FH Ser was discovered visually on its rise to maximum by Minoru Honda of Kurashiki, Japan, who observed it at visual magnitude 7.0 on 1970 February 13.860 UT . Honda observed it again two days later, and by this time the nova had brightened to magnitude 5.0. By February 18th it reached its visual maximum of approximately 4.4. A few days later the nova began to fade, at first slowly and then more rapidly with an abrupt drop of 4.4 magnitudes in 45 days (7.4 to 11.8 mag. from April 15 to May 30). In the first week of June, the nova reached a minimum magnitude of 11.8 and then it rose again to reach a second maximum of magnitude 10.7 in mid-August. The final decline was extremely slow - about 0.0033 then 0.0011 magnitude per day (Burkhead and Seeds 1970). The last positive observation of FH Ser in the AAVSO Database shows the star shining at visual magnitude 15.8 in September 1977. Since then, observations indicate that it has faded below magnitude 16.5.

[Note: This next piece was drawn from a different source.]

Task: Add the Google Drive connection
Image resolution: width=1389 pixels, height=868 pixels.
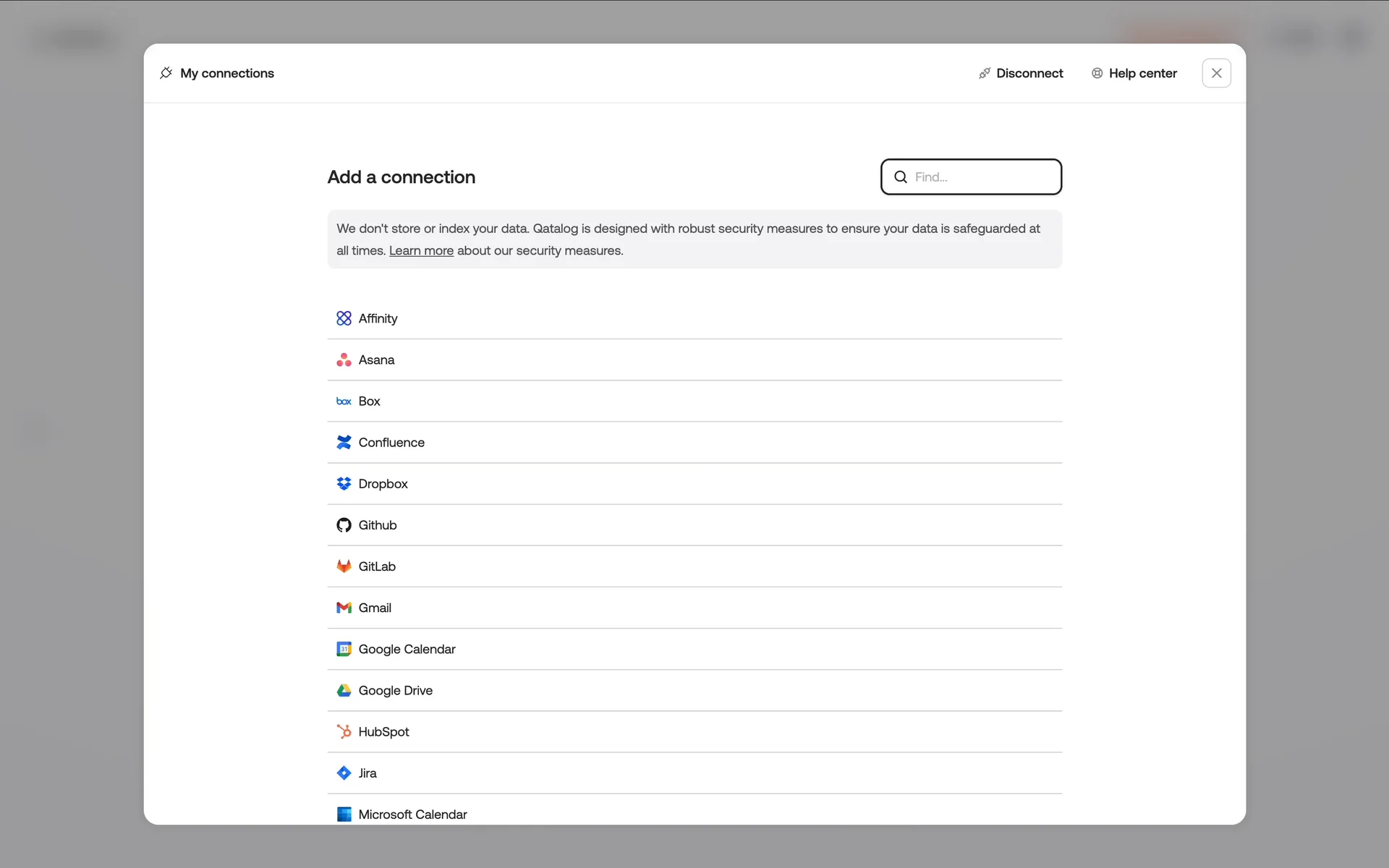Action: pyautogui.click(x=395, y=690)
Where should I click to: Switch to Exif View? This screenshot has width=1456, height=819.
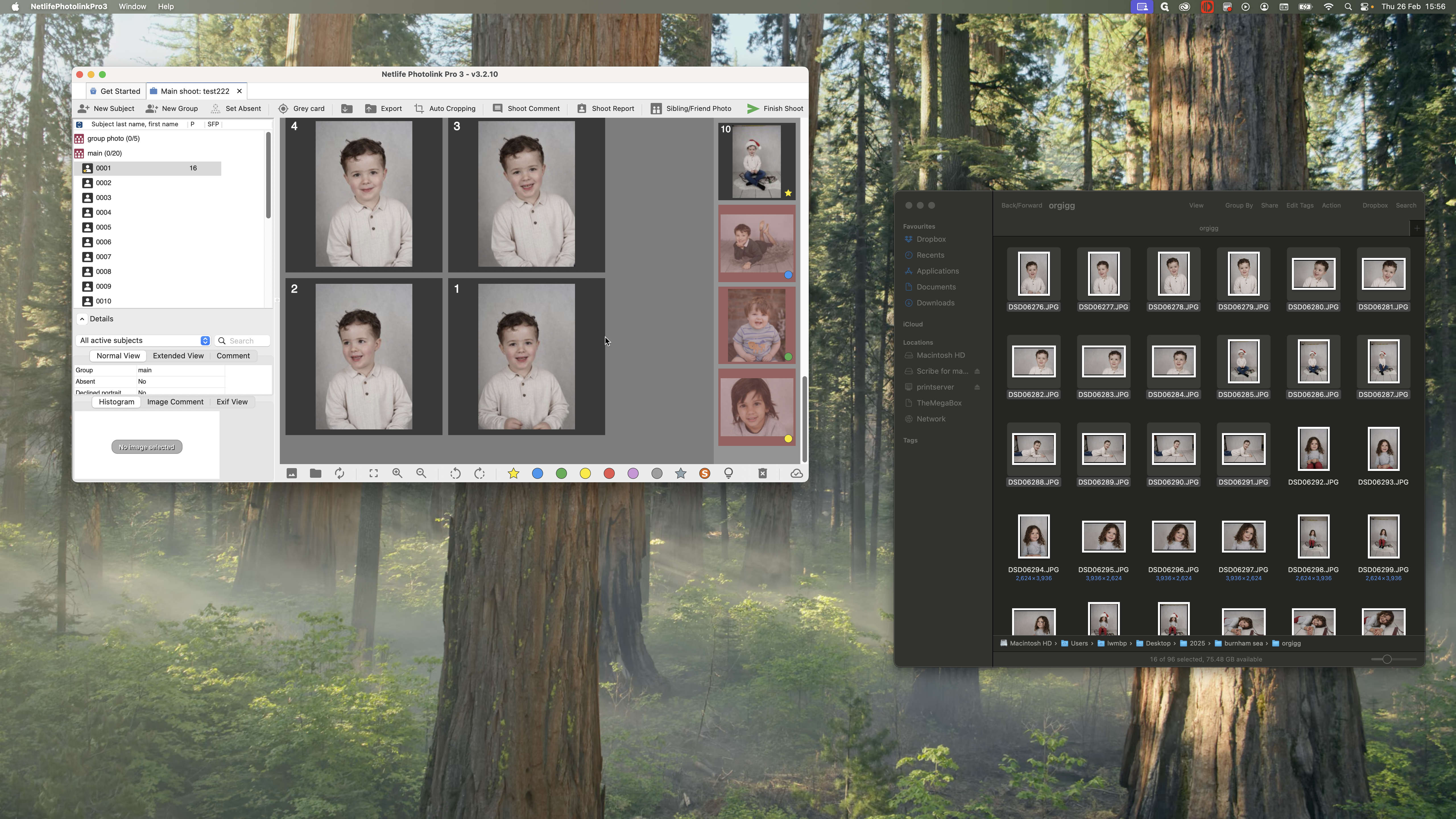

Visual light curve of FH Ser from the AAVSO International Database; September 15, 1969, to December 2, 1977. |
FH Ser has been referred to as the 'Rosetta stone of nova energetics' (Gallagher 1977) because observations of this nova over a large range of wavelengths indicate that the outburst of a classical nova is much more complex than had previously been thought. FH Ser was one of the first novae to be observed in the optical, the far-ultraviolet, the far infrared, and in the radiowave regions. These multi-wavelength observations led to the discovery of some unexpected phenomena such as the infrared bright maximum 100 days after the outburst (a feature possibly common to other novae with similar light curves [Bode and Evans, 1981]), and the constancy of the bolometric luminosity for the first two months after optical maximum.